This Could Be the Royal Navy’s Next Destroyer

David Axe

The Royal Navy may already have identified a possible replacement for its Type 45 destroyers. A version of the new Type 26 frigate, which should enter service with the U.K. fleet in the mid-2020s, ultimately could replace the air-defense-optimized Type 45s beginning in the 2030s.

The prospect of developing an air-defense variant of the Type 26 offers some hope to the United Kingdom’s beleaguered naval shipbuilders that they might be able to build a large number of ships of different classes without a long break in production.

Trade publication U.K. Defense Journal first reported the possible plan for a new destroyer.
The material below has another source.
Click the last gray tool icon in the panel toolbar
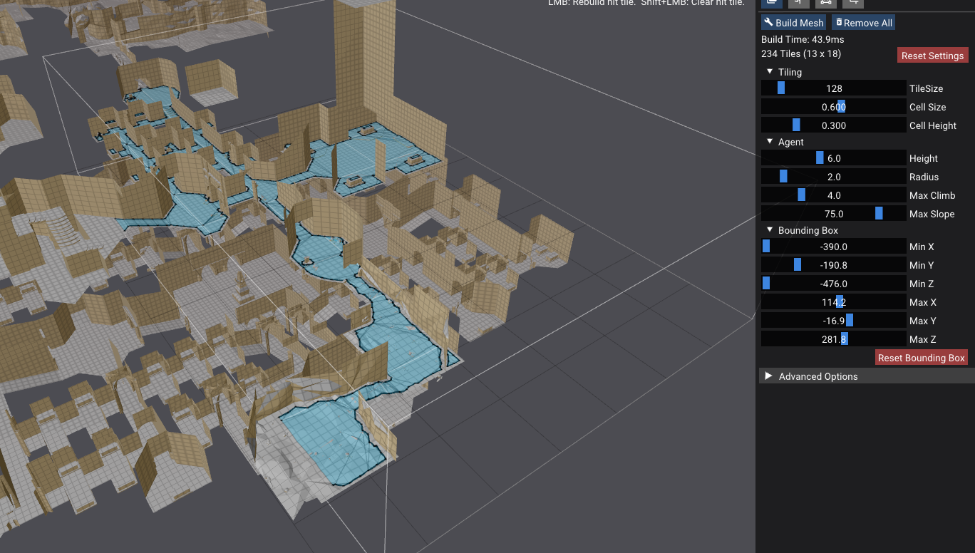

The magazine cited Paul Sweeney, a member of the U.K. parliament for Glasgow North East in Scotland, where BAE Systems maintains a large naval shipyard. Sweeney himself is former BAE shipbuilder.

“We’ve been told that consideration is already being given to the development of an anti-air warfare variant of the Type 26, a variant that will function as a future replacement for the Type 45 destroyer fleet,” U.K. Defense Journal explained. “The program is currently referred to as T4X.”

The Royal Navy in 2019 possesses just 19 escort ships, including 13 Type 23 frigates and six Type 45s. The Type 23s are general-purpose escorts with an anti-submarine-warfare bent. The Type 45s with their powerful Sampson radars and Sea Viper missiles primarily are air-defense ships.

The U.K. fleet’s two new aircraft carriers each could sail in a battlegroup including a Type 23 and a Type 45.

The Type 45s are not old. The first ships, HMS Daring, entered service in 2009. The sixth and last, HMS Duncan, joined the fleet in 2013. Typically just four of the destroyers actually have crews and are available for deployments. The other two are undergoing refit.

Recently having launched both of its new carriers, the Royal Navy has shifted its focus to acquiring new frigates to replace the 1990s-vintage Type 23s. The plan is to acquire eight new Types 26s and five Type 31s.